The case housing the attitude control and CC&S electronics circuits was particularly sensitive because the critical units might fail above 130 degrees F. A special assembly was mounted on the face of this case; it consisted of eight movable, polished aluminum louvers, each actuated by a coiled, temperature-sensitive, bimetallic element. When the temperature rose, the elements acted as springs and opened the louvers. A drop in temperature would close them.

Structures and bracket assemblies external to the basic hexagon were gold plated if made of magnesium, or polished if aluminum. Thus protected, these items became poor thermal radiators as well as poor solar absorbers, making them relatively immune to solar radiation. External cabling was wrapped in aluminized plastic to produce a similar effect.

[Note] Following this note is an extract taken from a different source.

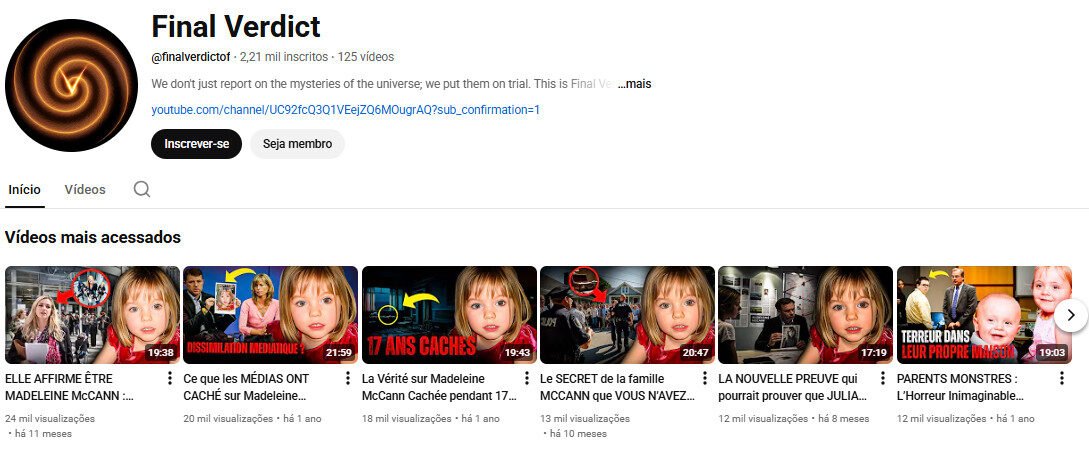1089x457 pixels.
Task: Open the youtube.com/channel subscription link
Action: (345, 110)
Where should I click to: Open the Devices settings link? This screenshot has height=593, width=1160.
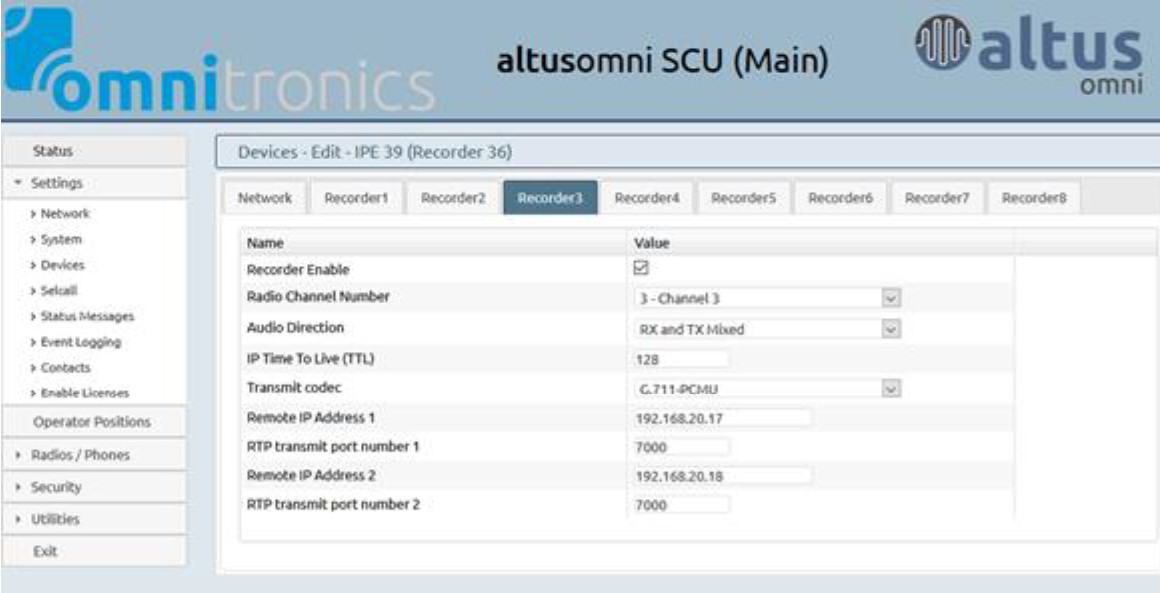[x=64, y=265]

The solar panels were painted on the shaded side for maximum radiation control properties. Other items were designed so that the internal surfaces were as efficient radiators as possible, thus conserving the spacecraft’s heat balance.

THE SCIENTIFIC INSTRUMENTS

Four instruments were operated throughout the cruise and encounter modes of Mariner: a magnetometer, a solar plasma detector, a cosmic dust detector, and a combined charged-particle detector and radiation counter. Two radiometers were used only in the immediate vicinity of Venus.

These instruments are described in detail in [Chapter 8].

CHAPTER 4
THE LAUNCH VEHICLE

The motive power of Mariner itself was limited to a trajectory correction rocket engine and an ability, by means of gas jets, to keep its two critical faces pointing at the Sun and the Earth. Therefore, the spacecraft had to be boosted out of the Earth’s gravitational field and injected into a flight path accurate enough to allow the trajectory correction system to alter the course to deliver the spacecraft close enough to Venus to be within operating range of the scientific instruments.

The combined Atlas-Agena B booster system which was selected to do the job had a total thrust of about 376,000 pounds. With this power, Atlas-Agena could put 5,000 pounds of payload into a 345-mile orbit, propel 750 pounds on a lunar trajectory, or launch approximately 400 pounds on a planetary mission. This last capability would be taxed to the limit by the 447 pounds of the Mariner spacecraft.